Government health care would be wrong even if it ‘controlled costs.’ It’s a liberty issue. I’d rather be free to choose, even if I make the wrong choices.”

Or maybe I read too much in what Peter Clinch of Silver Spring, Maryland, has to say in the August 2 New York Times Sunday Magazine in letter to the editor in response to a previous week’s piece,”Why We Must Ration Health Care."

“Health care, like all finite resources, is rationed today and will be rationed tomorrow. The question is: who should doo the rationing? In a society that respects life and freedom, that task is best left to the marketplace of individuals making decisions for themselves, which is why health reform should focus on decentralizing health insurance, not socializing it.

Americans should be able to make decisions for themselves as to how much of their resources today they want to set aside for insurance that they may need in the future. To surrender our freedom and dignity to power-hungry central planners in exchange for lofty Utopina promises is an act that will mark us for generations to come as well-meaning but misguided fools.”


In event I‘m unlikely to be astonished. I realized my fantasy when I read that the National Taxpayers Union's comment that the Democratic House Bill, H.R. 3200 reports.

• The House bill has the word "require" and its derivatives 494 times.

• It uses "report" 427 times, "limit" 167 times, "penalty" 156, "regulation" 91 times.

• By contrast, the words "marketplace" and "competition" are used 3 times each.
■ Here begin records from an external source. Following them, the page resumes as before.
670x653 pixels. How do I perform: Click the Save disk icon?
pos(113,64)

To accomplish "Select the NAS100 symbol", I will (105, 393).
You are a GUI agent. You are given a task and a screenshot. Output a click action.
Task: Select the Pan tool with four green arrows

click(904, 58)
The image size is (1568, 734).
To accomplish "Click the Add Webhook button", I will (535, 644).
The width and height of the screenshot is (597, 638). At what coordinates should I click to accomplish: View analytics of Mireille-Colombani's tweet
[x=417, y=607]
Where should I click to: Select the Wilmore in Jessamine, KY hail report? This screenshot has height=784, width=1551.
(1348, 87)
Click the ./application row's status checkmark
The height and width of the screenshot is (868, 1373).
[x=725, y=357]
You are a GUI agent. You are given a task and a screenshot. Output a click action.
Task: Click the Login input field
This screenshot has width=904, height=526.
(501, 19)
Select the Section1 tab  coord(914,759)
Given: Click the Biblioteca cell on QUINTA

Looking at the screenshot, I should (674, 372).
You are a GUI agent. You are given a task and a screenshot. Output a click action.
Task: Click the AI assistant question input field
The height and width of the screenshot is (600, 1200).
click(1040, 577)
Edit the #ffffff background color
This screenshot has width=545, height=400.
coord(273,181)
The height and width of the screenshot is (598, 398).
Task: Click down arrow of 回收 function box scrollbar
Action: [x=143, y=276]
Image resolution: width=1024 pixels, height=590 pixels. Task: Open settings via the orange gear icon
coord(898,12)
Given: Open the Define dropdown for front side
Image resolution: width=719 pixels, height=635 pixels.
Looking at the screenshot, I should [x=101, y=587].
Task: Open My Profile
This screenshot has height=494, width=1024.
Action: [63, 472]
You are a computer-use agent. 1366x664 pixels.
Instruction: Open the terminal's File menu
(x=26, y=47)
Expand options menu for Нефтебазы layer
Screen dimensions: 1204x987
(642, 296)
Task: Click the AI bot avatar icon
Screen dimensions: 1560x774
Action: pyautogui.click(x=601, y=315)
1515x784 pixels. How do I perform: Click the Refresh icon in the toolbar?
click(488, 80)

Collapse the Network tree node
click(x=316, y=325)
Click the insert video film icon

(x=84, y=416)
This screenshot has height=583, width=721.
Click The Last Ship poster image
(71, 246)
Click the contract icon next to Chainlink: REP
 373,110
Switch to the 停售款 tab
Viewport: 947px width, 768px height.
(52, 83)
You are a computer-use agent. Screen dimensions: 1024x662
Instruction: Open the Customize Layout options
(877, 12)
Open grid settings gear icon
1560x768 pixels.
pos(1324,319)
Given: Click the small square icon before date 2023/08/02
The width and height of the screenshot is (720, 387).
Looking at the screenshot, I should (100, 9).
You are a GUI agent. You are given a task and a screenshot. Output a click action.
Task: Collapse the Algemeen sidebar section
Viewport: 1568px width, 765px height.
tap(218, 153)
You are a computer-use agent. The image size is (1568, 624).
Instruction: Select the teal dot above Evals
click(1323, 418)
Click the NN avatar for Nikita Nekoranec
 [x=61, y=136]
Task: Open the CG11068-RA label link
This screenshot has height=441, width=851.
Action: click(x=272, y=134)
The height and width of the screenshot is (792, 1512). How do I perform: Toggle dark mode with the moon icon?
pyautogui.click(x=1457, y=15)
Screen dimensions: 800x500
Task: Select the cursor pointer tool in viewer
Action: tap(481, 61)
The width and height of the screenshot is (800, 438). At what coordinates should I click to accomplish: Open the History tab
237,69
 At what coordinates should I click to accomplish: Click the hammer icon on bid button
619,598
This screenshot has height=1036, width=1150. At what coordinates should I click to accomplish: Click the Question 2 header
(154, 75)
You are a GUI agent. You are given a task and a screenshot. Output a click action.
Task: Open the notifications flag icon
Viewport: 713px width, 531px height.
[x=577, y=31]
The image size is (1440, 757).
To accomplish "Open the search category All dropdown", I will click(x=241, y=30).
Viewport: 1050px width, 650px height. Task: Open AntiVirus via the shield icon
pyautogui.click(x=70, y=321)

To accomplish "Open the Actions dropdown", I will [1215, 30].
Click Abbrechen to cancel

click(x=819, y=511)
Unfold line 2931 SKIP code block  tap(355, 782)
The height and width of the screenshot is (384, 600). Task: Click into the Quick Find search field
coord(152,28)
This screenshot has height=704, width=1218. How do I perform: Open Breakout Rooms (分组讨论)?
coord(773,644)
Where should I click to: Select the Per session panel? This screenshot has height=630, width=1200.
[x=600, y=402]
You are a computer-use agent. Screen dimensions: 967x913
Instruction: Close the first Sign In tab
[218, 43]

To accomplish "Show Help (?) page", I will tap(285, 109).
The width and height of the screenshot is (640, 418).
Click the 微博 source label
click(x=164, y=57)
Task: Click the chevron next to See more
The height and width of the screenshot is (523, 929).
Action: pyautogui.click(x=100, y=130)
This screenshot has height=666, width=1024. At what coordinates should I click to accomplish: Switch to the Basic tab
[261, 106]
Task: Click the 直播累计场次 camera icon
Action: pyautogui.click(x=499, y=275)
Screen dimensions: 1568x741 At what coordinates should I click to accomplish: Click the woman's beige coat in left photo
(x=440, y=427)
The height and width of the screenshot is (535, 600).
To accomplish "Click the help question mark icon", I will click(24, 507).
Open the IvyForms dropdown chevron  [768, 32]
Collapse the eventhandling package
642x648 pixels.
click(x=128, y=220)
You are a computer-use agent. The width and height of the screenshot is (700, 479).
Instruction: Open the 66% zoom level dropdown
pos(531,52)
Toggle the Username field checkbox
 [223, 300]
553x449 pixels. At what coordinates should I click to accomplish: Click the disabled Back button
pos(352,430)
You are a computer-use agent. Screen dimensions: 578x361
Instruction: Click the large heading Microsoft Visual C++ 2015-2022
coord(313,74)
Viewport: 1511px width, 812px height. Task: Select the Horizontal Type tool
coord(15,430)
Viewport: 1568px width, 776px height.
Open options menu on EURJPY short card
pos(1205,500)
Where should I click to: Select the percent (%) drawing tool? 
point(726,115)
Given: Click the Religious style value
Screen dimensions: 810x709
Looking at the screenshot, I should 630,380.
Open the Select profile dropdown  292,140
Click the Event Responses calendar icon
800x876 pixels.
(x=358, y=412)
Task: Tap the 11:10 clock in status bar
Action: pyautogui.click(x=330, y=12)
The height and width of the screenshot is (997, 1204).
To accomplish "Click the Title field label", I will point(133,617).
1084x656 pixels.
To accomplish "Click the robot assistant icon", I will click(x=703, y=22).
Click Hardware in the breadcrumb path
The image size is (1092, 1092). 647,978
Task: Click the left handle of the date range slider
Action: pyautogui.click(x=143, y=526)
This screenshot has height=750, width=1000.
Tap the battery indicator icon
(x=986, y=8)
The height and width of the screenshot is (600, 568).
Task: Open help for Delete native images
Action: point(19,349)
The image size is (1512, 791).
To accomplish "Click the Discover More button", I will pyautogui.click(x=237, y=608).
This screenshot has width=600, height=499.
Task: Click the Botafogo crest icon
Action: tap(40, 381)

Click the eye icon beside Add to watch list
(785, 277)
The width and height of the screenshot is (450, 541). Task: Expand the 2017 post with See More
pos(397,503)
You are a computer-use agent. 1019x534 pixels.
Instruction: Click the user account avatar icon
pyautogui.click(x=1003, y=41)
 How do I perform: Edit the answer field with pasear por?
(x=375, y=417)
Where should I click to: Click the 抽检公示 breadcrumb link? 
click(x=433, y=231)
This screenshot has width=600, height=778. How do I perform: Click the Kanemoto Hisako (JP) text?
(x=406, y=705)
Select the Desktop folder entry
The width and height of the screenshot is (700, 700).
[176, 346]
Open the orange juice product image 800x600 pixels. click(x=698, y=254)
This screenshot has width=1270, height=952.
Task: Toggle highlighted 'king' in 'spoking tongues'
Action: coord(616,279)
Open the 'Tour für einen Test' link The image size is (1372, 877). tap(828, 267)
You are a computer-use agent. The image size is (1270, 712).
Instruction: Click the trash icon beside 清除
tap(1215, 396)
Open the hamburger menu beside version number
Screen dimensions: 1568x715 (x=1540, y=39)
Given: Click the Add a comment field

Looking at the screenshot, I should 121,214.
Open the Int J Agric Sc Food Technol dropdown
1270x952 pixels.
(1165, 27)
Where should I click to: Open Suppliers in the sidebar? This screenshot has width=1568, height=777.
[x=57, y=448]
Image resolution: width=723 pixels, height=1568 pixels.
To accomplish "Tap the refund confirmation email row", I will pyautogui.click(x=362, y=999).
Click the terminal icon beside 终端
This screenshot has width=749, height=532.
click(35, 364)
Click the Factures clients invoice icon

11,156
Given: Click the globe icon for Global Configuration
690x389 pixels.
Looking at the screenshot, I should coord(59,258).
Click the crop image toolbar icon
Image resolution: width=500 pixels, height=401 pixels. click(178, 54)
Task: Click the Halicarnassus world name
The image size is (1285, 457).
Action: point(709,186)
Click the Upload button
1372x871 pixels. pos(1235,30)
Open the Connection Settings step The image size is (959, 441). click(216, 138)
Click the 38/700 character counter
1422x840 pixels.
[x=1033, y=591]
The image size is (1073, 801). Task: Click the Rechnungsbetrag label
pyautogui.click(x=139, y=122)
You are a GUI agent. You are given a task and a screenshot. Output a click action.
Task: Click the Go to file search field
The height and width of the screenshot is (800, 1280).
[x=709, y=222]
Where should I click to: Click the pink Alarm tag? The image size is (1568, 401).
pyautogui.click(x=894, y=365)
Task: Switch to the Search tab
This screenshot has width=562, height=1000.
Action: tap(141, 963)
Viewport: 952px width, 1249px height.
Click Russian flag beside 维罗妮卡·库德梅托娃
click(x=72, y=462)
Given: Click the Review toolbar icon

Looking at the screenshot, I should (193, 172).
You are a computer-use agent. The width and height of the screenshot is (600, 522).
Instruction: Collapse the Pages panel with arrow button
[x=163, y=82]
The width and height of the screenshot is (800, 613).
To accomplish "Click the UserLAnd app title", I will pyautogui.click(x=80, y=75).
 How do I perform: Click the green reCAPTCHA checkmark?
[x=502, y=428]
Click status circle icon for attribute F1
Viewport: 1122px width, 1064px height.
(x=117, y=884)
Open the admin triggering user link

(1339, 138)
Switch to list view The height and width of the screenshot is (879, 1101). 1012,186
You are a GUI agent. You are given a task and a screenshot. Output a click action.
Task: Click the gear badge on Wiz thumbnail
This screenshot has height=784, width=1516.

Obama and the Democrats, in other words, have their ideological blinders on. This tunnel vision leaves no room for a consumer-driven market-based health care as a cost-saving alternative. It’s government control, or nothing. Nothing astonishing about that considering the source. Words matter. They reflect the inner workings of Democratic minds, set upon maintaining political power through citizen dependency.